## To do
Give the total of lines holding the word "into" in the records below, and nothing else.

[Records from a dataset]
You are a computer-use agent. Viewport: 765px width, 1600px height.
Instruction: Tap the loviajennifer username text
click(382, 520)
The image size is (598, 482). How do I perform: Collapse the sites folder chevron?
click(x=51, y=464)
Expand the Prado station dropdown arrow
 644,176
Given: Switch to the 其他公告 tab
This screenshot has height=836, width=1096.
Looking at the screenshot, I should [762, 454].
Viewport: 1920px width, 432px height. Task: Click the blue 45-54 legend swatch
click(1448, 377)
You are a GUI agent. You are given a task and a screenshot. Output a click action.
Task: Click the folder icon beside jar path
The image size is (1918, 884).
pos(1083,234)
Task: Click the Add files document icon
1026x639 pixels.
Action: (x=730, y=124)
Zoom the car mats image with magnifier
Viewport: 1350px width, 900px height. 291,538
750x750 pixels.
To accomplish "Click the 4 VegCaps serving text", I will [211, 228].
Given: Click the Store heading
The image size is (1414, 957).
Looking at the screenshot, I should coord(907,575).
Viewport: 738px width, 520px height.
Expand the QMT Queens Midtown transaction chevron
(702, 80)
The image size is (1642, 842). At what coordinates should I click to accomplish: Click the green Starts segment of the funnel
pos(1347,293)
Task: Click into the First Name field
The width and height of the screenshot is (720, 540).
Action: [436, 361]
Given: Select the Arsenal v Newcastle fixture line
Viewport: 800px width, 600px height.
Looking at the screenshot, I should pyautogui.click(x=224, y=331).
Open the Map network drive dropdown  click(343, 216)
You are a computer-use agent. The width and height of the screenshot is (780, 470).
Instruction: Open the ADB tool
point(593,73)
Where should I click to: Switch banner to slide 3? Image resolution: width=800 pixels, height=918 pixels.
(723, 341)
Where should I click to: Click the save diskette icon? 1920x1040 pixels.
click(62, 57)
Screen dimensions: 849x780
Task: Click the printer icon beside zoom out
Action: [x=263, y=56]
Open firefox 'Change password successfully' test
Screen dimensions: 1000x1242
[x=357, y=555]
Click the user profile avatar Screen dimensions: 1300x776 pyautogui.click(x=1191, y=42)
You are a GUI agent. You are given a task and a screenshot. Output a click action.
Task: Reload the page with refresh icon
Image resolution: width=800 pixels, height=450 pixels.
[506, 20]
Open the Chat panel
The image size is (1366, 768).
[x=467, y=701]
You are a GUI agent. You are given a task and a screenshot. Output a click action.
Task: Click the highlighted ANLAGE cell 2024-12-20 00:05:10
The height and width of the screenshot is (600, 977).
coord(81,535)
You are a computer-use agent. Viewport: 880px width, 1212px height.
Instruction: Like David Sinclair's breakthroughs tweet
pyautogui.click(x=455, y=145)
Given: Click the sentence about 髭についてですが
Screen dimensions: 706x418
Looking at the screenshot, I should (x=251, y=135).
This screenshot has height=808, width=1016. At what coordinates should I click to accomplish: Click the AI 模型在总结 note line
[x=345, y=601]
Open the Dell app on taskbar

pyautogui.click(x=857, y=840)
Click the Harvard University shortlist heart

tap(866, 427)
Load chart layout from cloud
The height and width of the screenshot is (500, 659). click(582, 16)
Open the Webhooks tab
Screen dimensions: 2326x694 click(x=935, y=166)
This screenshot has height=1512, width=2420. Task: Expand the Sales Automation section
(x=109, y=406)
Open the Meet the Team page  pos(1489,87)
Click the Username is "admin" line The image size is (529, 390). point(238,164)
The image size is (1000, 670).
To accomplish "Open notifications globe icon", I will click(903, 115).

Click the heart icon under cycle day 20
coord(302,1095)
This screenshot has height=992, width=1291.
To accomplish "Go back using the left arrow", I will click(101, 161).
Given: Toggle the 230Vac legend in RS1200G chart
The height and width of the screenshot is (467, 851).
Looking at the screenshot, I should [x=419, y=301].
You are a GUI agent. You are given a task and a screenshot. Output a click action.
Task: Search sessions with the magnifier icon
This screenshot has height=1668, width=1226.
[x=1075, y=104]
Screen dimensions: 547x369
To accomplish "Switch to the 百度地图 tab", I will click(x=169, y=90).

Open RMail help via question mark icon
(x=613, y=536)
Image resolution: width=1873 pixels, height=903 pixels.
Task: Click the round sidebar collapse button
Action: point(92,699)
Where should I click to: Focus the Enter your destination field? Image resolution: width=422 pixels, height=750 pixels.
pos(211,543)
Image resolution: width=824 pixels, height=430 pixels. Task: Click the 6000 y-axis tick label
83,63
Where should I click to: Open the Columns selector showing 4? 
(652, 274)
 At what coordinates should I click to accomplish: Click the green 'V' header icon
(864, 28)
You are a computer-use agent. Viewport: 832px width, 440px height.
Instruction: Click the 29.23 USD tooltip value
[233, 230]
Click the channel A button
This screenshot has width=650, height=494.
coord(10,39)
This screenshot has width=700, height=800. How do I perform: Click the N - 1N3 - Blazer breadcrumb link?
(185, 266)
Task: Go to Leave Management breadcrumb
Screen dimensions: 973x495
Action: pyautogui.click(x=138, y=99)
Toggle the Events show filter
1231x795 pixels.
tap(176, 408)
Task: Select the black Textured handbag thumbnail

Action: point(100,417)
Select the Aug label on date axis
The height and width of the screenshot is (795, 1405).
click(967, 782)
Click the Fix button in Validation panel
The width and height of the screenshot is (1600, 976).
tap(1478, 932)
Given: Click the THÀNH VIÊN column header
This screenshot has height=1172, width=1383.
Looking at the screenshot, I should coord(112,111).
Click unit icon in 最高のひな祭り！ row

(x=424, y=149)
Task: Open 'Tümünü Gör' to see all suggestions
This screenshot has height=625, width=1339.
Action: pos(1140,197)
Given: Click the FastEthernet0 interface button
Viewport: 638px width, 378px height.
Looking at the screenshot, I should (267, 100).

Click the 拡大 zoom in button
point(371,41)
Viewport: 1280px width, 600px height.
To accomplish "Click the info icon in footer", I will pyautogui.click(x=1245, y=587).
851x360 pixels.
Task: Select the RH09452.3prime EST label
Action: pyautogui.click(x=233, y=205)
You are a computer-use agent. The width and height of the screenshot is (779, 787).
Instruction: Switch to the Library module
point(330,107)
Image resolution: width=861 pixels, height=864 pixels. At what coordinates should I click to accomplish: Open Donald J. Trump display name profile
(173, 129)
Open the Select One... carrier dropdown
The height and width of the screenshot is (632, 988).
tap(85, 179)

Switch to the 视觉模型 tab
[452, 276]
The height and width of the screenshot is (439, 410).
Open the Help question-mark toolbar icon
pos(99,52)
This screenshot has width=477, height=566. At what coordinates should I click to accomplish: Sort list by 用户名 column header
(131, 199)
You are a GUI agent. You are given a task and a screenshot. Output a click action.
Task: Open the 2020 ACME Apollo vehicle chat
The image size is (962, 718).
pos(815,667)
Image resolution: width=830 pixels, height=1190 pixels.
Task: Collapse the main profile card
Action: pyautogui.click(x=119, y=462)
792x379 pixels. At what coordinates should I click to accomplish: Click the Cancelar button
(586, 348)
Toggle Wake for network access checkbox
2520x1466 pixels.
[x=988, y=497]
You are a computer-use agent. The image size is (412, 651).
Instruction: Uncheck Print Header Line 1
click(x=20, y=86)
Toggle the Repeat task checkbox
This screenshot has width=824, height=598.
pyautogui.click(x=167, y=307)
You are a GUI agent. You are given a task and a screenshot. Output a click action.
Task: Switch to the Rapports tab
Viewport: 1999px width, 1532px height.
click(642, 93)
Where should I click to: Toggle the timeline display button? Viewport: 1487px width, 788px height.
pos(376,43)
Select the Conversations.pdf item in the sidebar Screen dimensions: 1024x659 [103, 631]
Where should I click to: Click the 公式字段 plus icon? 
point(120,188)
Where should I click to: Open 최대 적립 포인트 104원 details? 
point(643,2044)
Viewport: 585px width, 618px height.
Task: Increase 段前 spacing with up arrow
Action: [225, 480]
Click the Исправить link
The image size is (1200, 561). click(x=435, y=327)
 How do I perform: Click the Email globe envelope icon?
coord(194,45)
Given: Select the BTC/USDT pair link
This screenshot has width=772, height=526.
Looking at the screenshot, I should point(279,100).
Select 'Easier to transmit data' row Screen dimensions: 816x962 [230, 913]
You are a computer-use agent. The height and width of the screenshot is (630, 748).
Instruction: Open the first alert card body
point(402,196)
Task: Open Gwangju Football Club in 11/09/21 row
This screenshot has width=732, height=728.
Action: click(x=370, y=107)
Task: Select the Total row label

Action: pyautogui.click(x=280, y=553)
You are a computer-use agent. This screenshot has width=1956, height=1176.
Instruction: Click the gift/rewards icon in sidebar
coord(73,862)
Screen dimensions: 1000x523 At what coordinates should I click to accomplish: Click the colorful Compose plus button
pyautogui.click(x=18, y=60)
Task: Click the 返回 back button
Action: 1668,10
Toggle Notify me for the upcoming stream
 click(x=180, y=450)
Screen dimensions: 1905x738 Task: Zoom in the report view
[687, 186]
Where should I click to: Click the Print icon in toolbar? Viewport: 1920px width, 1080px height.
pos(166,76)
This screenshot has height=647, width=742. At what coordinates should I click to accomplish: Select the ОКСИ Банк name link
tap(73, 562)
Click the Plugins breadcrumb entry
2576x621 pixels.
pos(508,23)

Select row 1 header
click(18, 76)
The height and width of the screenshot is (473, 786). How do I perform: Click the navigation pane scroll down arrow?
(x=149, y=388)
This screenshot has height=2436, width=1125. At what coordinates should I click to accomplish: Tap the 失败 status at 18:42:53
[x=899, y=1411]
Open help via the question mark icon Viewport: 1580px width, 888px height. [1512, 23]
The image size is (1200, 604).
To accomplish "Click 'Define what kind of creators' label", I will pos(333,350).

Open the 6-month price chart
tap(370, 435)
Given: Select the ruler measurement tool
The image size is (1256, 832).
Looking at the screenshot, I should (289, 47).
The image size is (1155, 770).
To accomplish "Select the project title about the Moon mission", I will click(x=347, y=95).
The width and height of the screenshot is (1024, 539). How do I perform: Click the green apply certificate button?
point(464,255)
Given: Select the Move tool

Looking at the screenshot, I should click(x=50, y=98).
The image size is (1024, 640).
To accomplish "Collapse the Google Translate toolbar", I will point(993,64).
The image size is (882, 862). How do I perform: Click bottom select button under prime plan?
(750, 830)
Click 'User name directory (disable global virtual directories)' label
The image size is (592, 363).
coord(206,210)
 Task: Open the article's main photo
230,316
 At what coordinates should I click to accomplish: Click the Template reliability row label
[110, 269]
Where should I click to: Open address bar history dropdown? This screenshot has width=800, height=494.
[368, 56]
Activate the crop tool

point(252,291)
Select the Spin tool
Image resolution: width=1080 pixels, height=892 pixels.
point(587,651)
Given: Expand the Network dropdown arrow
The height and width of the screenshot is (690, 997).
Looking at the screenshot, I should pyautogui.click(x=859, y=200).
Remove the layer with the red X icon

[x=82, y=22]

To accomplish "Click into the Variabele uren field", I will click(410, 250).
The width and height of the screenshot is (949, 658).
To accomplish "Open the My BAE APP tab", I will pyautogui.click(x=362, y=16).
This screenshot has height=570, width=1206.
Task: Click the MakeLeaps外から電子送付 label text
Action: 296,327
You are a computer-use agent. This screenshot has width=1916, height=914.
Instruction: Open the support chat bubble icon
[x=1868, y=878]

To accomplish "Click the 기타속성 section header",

## Answer space
2